Harvard endowment brings in PE muscle amid staff shakeup

  • Harvard bringing on three execs with private equity experience
  • PE team to roll into general investment group
  • No plans to lose PE employees

Harvard Management Co. announced an investment-staff shakeup that will see the 230-member organization cut in half.

But part of that restructuring includes hiring at least three senior executives who bring private equity experience to the endowment.

Rick Slocum, most recently chief investment officer with Johnson Co, will join the endowment in March as CIO. Slocum spent six years running the more than $2 billion illiquid portfolio, which included PE, at Robert Wood Johnson Foundation, according to his LinkedIn profile. He also was responsible for portfolio management at the foundation.

The endowment also is hiring Vir Dholabhai from APG Asset Management, the New York investment group of Dutch pension administrator APG. Dholabhai was a senior risk manager at APG AM, where he focused on alternative investments, overseeing the risk management of the hedge fund, infrastructure and private equity asset classes, Harvard said.

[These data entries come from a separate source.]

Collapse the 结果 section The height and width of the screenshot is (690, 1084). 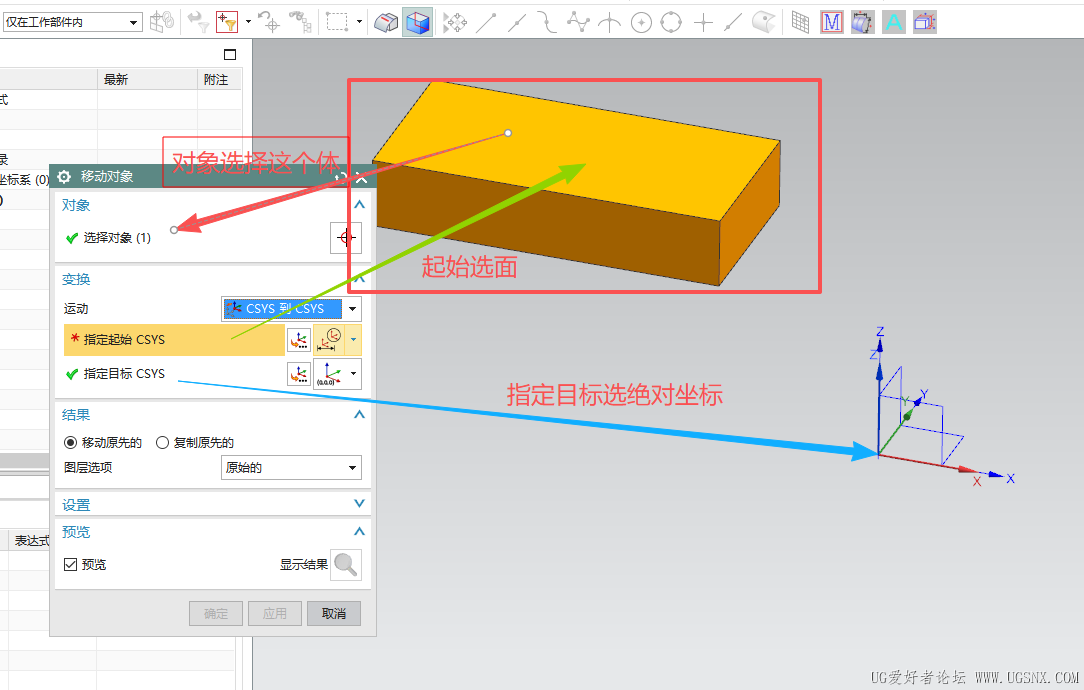pyautogui.click(x=359, y=414)
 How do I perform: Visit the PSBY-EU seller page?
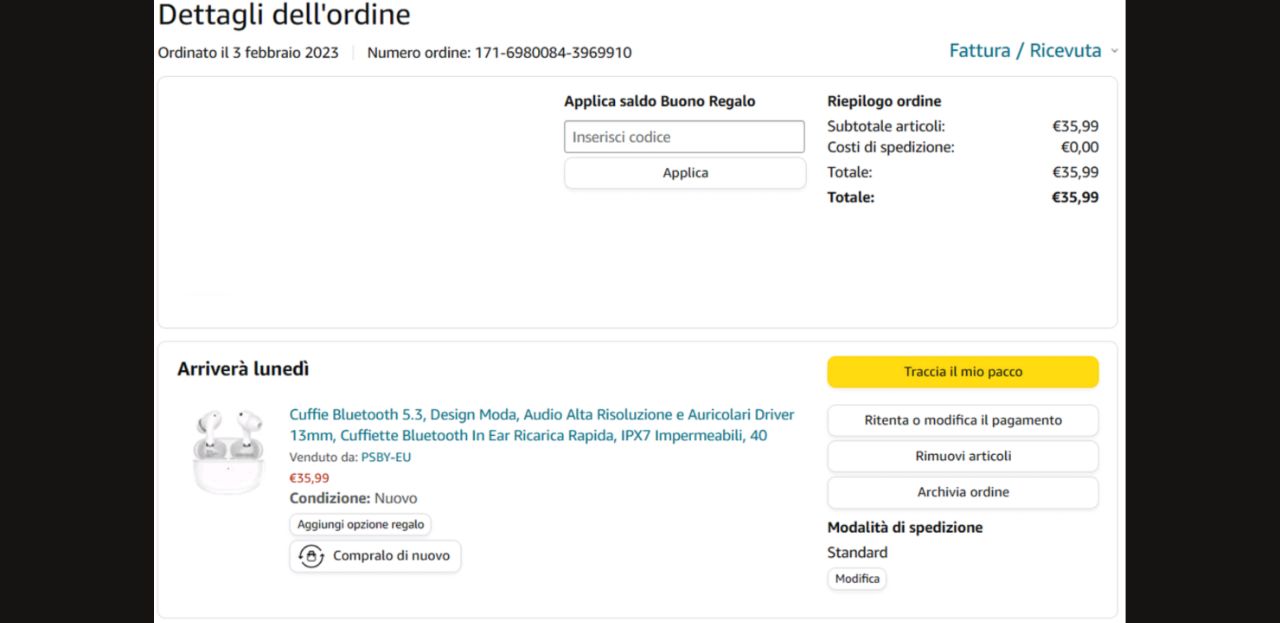click(386, 457)
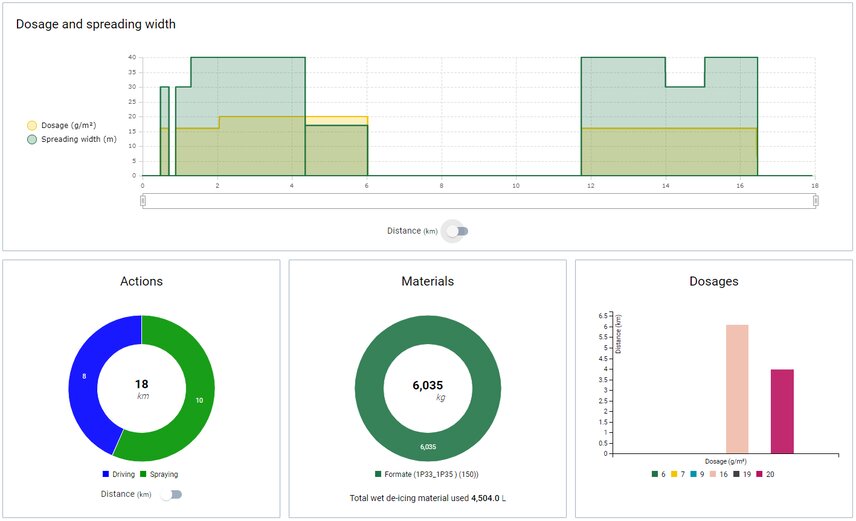Switch the Distance toggle in the Actions panel

click(x=172, y=494)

Another major hire is Adam Goldstein, who will join as managing director. Goldstein most recently was a managing director for Columbia Investment Management Co., where he was involved in all aspects of the investment process, the statement said. Prior to Columbia, Goldstein was an analyst for two years at secondaries intermediary Greenhill Cogent (when it was called Cogent Partners).

The impact these hires will have on the endowment’s investment strategy is unclear. There are “no plans to shift strategy for private equity at this time,” a person close to the endowment said. Harvard’s target allocation to PE was 20 percent in fiscal 2016. It’s not clear whether that will change under the new structure.

The $35.7 billion endowment recently said it planned to fundamentally shift its structure. Harvard will move from a model that places each asset class, like private equity, into its own silo, where professionals do their work in isolation from other asset classes.

The new model will be a general investment structure “in which all members of the investment team take ownership of the entire portfolio,” according to a letter from Chief Executive N.P. Narvekar, who joined the endowment in December.

“The team will have a singular focus: the performance of the overall endowment,” Narvekar wrote.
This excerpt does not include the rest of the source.